Soviet Military Cautions Against Breakup of Union

May 10, 1991

SOVIET military leaders yesterday marked the anniversary of the victory over Nazi Germany with stern warnings against any attempt by rebellious republics to leave the Soviet Union. ``Today the ambitious, nationalist and separatist forces are doing their utmost to ruin the union,'' Defense Minister Dmitri Yazov wrote in the Communist Party daily Pravda.

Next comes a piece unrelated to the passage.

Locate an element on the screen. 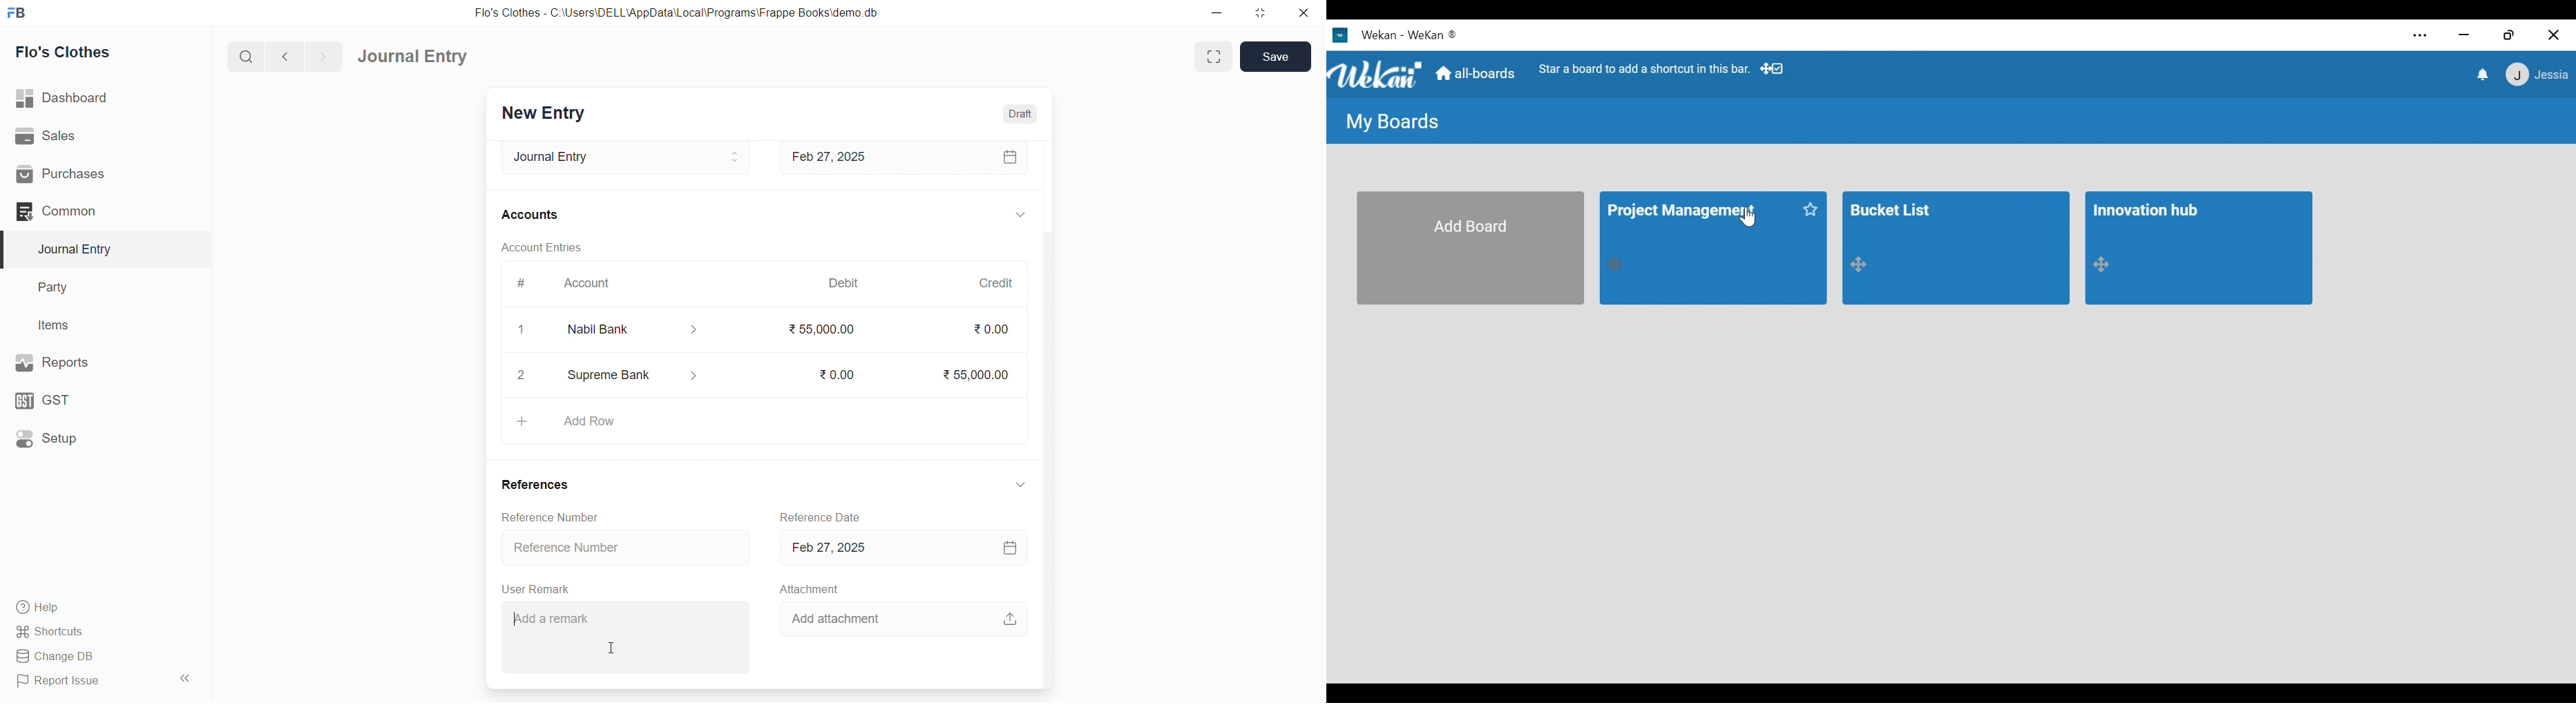 The image size is (2576, 728). Favorites is located at coordinates (1810, 210).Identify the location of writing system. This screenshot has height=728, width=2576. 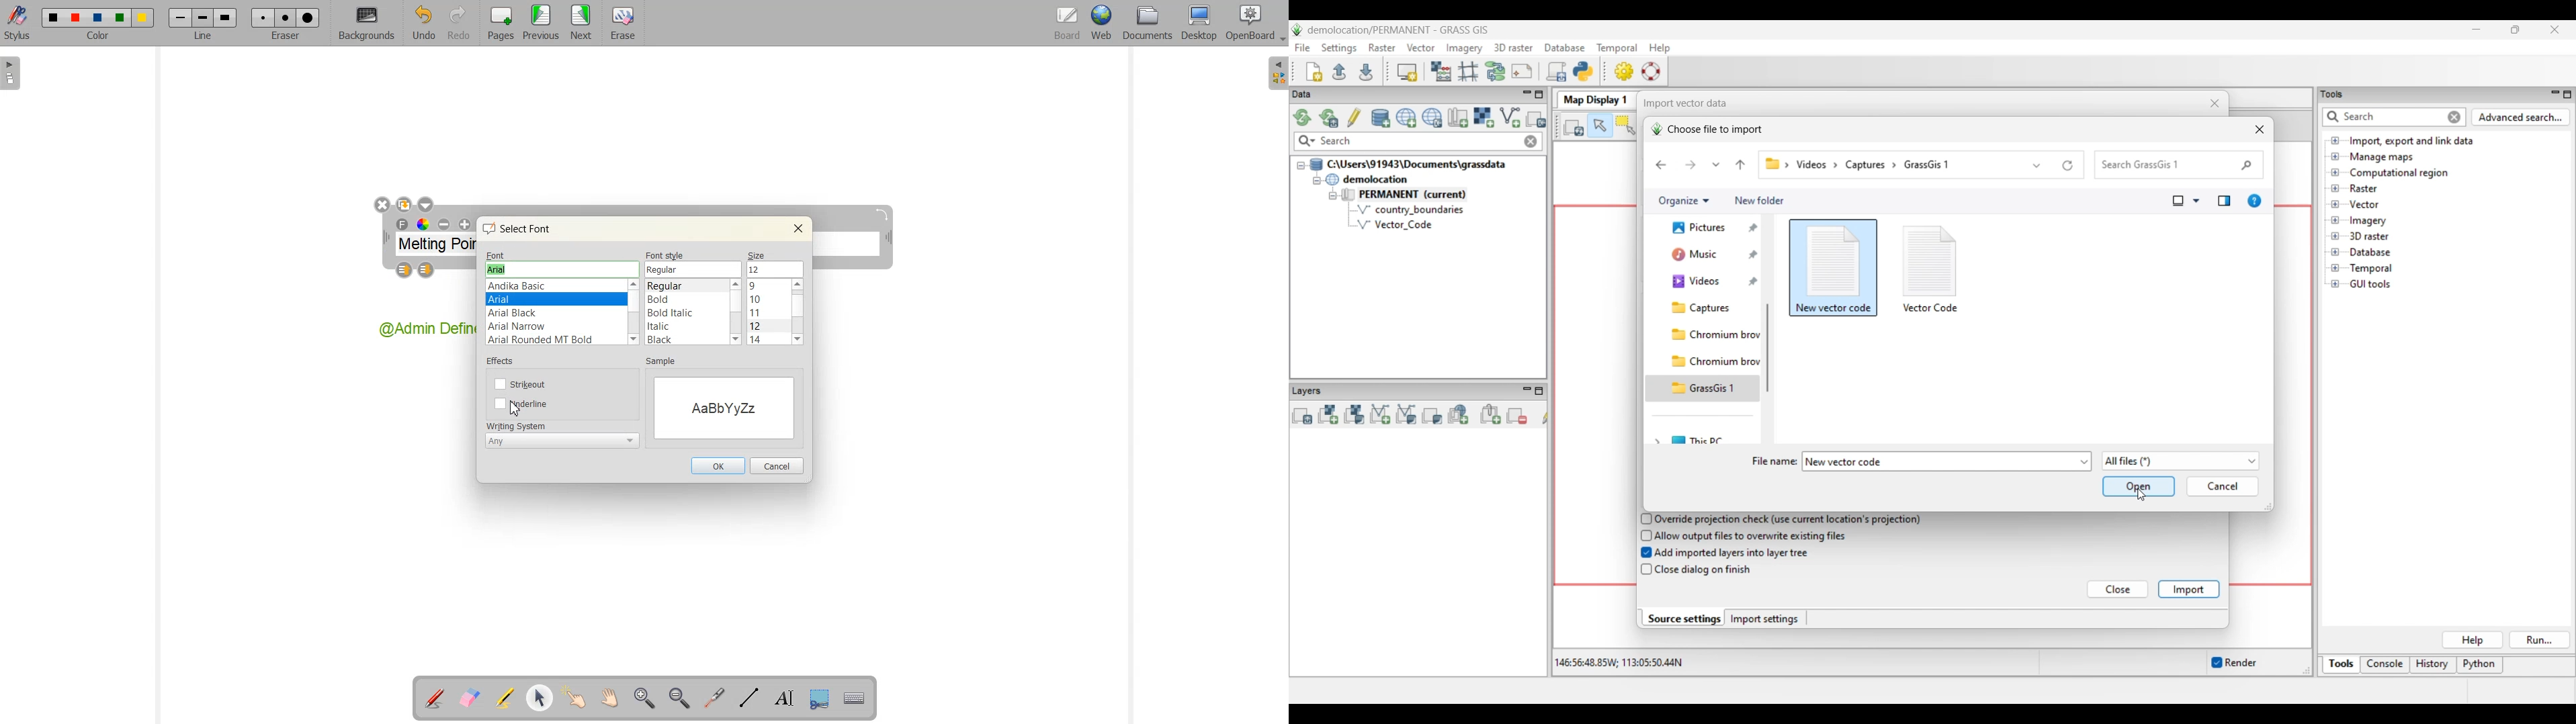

``Only a strong and single union of sovereign Soviet republics can act on the world arena as a superpower,'' Marshal Yazov declared. ``That is exactly what the war proved to the world.''

Yazov's statements were echoed by other military leaders whose remarks were carried in the official and Communist Party-controlled news media. Retired Air force commander Marshal Ivan Kozhedub linked the nationalist political leaders to the fascists defeated in World War II. The military was once again prepared to fulfill its responsibilities, he wrote in Rabochaya Tribuna, to block ``the ambitious leaders who are playing the role of undertakers of the superpower.''

Yazov also called on the Soviet people to remain on guard against the West. Military parity should be maintained because ``there is no guarantee that positive processes ... are irreversible,'' he wrote. With the dissolution of the Warsaw Pact, he continued, ``the military-political situation in Europe is changing radically, but not in our favor.''

One lesson of the Nazi invasion of the Soviet Union, Yazov said, is that ``we shouldn't, even for the sake of peace, disarm ourselves irresponsibly, lose vigilance.'' He pointed to the Gulf war as evidence that ``the military threat, the attempts to set up a new world order relying on force, is an objective reality.''

These warnings occur against a backdrop of heightening tensions in the Caucasus between the nationalist government of Armenia and Soviet security forces. For the first time, Soviet Army troops are directly involved in operations against what they claim are armed and illegal Armenian groups. The conflict is the outgrowth of a dispute between Armenia and neighboring Azerbaijan over the Armenian-populated territory of Nagorno-Karabakh, which lies within Azerbaijan.

Yuri Shatalin, the commander of the Soviet Interior Ministry troops, told the government daily Izvestia on Wednesday that the Army had taken responsibility for control of the border between Azerbaijan and Armenia.

GENERAL Shatalin claimed that this ``redeployment'' had ``alarmed some people,'' and had triggered firing on military units. In the past, the military tried to avoid involvement in conflicts with the population, but now, Shatalin said, they have been ordered to return fire.

Reports from the Armenian government and Western correspondents on the scene, however, tell a different tale. Armenian officials charge the Soviet government with ``declaring war'' on their republic for its decision to seek independence from the Soviet Union. Azerbaijan is being backed, they charge, as a reward for its decision to stay in the union.

A Reuters dispatch from the border region yesterday described an Army assault in which 200 troops, in helicopters and armored vehicles, swept into the mountain village of Shurnukh and seized 25 prisoners. The account said the troops opened fire, taking aim at Armenian policemen.

Soviet Security Council member Vadim Bakatin, commenting on the war anniversary in an interview in the Army daily Red Star, struck a more balanced tone on these events.

``The union is necessary, we can even say it is inevitable,'' said Mr. Bakatin, one of the few remaining prominent liberals among President Mikhail Gorbachev's advisers. ``But in the modern world, union is possible only by voluntary union.''

Bakatin warned that ``all the attempts, even with the best intentions, to forcefully preserve the union, only destroy it.'' Bakatin was forced out as interior minister last December.